■ ACTIVITY
Would you set down the data below exactly as shown?
——
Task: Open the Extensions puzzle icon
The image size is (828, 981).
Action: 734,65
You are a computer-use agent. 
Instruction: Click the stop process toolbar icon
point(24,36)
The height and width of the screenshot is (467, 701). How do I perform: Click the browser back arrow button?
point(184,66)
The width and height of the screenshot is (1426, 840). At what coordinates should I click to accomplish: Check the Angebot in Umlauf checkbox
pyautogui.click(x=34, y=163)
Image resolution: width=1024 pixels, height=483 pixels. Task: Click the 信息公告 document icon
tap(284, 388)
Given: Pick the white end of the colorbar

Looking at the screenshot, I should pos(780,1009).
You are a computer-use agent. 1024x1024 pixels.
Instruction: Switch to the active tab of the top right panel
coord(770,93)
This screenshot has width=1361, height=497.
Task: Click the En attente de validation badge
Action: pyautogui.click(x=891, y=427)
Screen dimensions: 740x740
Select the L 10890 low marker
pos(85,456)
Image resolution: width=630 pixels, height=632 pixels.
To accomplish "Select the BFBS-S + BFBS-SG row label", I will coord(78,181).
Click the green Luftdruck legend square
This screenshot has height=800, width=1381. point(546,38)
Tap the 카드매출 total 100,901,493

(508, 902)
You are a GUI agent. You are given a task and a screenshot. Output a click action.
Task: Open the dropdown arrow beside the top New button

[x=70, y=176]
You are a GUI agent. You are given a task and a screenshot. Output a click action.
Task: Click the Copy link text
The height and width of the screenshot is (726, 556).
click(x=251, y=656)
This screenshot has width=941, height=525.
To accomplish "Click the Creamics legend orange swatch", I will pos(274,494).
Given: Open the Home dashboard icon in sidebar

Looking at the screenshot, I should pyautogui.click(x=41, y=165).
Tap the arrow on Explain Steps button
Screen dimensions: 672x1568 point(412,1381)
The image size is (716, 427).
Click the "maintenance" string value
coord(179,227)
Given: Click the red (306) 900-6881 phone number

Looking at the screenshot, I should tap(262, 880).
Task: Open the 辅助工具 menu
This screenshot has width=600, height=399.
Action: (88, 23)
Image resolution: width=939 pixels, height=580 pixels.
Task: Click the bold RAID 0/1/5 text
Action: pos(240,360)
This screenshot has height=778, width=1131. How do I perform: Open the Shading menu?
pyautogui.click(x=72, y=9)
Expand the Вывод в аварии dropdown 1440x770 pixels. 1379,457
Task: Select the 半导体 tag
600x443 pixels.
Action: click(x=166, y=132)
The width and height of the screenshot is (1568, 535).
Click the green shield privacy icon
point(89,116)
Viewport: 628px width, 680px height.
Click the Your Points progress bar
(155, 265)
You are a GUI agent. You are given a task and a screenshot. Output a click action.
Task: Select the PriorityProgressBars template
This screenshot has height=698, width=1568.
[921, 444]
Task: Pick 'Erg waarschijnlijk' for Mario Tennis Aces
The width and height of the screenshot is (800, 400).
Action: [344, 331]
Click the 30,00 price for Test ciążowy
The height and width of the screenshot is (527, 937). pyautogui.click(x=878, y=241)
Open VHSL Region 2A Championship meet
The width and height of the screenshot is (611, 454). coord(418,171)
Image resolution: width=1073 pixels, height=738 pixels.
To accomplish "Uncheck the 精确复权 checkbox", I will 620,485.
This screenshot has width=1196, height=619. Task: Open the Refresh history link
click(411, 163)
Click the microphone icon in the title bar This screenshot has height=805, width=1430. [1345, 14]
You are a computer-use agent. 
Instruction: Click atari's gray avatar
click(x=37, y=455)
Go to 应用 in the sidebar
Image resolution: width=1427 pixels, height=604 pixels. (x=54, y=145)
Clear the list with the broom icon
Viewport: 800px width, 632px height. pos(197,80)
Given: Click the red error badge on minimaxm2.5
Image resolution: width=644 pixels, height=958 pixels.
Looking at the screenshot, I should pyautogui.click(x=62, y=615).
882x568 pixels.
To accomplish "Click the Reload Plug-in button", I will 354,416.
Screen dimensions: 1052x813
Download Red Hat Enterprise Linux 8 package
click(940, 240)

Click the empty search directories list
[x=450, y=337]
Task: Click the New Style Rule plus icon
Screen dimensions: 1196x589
——
■ ANSWER FOR THIS EXERCISE
Task: Open the Extensions puzzle icon
The image size is (828, 981).
Action: 734,65
You are a computer-use agent. 
Instruction: Click the stop process toolbar icon
point(24,36)
The height and width of the screenshot is (467, 701). How do I perform: Click the browser back arrow button?
point(184,66)
The width and height of the screenshot is (1426, 840). At what coordinates should I click to accomplish: Check the Angebot in Umlauf checkbox
pyautogui.click(x=34, y=163)
Image resolution: width=1024 pixels, height=483 pixels. Task: Click the 信息公告 document icon
tap(284, 388)
Given: Pick the white end of the colorbar

Looking at the screenshot, I should pos(780,1009).
You are a computer-use agent. 1024x1024 pixels.
Instruction: Switch to the active tab of the top right panel
coord(770,93)
This screenshot has width=1361, height=497.
Task: Click the En attente de validation badge
Action: pyautogui.click(x=891, y=427)
Screen dimensions: 740x740
Select the L 10890 low marker
pos(85,456)
Image resolution: width=630 pixels, height=632 pixels.
To accomplish "Select the BFBS-S + BFBS-SG row label", I will coord(78,181).
Click the green Luftdruck legend square
This screenshot has height=800, width=1381. point(546,38)
Tap the 카드매출 total 100,901,493

(508, 902)
You are a GUI agent. You are given a task and a screenshot. Output a click action.
Task: Open the dropdown arrow beside the top New button

[x=70, y=176]
You are a GUI agent. You are given a task and a screenshot. Output a click action.
Task: Click the Copy link text
The height and width of the screenshot is (726, 556).
click(x=251, y=656)
This screenshot has width=941, height=525.
To accomplish "Click the Creamics legend orange swatch", I will pos(274,494).
Given: Open the Home dashboard icon in sidebar

Looking at the screenshot, I should pyautogui.click(x=41, y=165).
Tap the arrow on Explain Steps button
Screen dimensions: 672x1568 point(412,1381)
The image size is (716, 427).
Click the "maintenance" string value
coord(179,227)
Given: Click the red (306) 900-6881 phone number

Looking at the screenshot, I should tap(262, 880).
Task: Open the 辅助工具 menu
This screenshot has width=600, height=399.
Action: (88, 23)
Image resolution: width=939 pixels, height=580 pixels.
Task: Click the bold RAID 0/1/5 text
Action: pos(240,360)
This screenshot has height=778, width=1131. How do I perform: Open the Shading menu?
pyautogui.click(x=72, y=9)
Expand the Вывод в аварии dropdown 1440x770 pixels. 1379,457
Task: Select the 半导体 tag
600x443 pixels.
Action: click(x=166, y=132)
The width and height of the screenshot is (1568, 535).
Click the green shield privacy icon
point(89,116)
Viewport: 628px width, 680px height.
Click the Your Points progress bar
(155, 265)
You are a GUI agent. You are given a task and a screenshot. Output a click action.
Task: Select the PriorityProgressBars template
This screenshot has height=698, width=1568.
[921, 444]
Task: Pick 'Erg waarschijnlijk' for Mario Tennis Aces
The width and height of the screenshot is (800, 400).
Action: [344, 331]
Click the 30,00 price for Test ciążowy
The height and width of the screenshot is (527, 937). pyautogui.click(x=878, y=241)
Open VHSL Region 2A Championship meet
The width and height of the screenshot is (611, 454). coord(418,171)
Image resolution: width=1073 pixels, height=738 pixels.
To accomplish "Uncheck the 精确复权 checkbox", I will 620,485.
This screenshot has width=1196, height=619. Task: Open the Refresh history link
click(411, 163)
Click the microphone icon in the title bar This screenshot has height=805, width=1430. [1345, 14]
You are a computer-use agent. 
Instruction: Click atari's gray avatar
click(x=37, y=455)
Go to 应用 in the sidebar
Image resolution: width=1427 pixels, height=604 pixels. (x=54, y=145)
Clear the list with the broom icon
Viewport: 800px width, 632px height. pos(197,80)
Given: Click the red error badge on minimaxm2.5
Image resolution: width=644 pixels, height=958 pixels.
Looking at the screenshot, I should pyautogui.click(x=62, y=615).
882x568 pixels.
To accomplish "Click the Reload Plug-in button", I will 354,416.
Screen dimensions: 1052x813
Download Red Hat Enterprise Linux 8 package
click(940, 240)

Click the empty search directories list
[x=450, y=337]
Task: Click the New Style Rule plus icon
Screen dimensions: 1196x589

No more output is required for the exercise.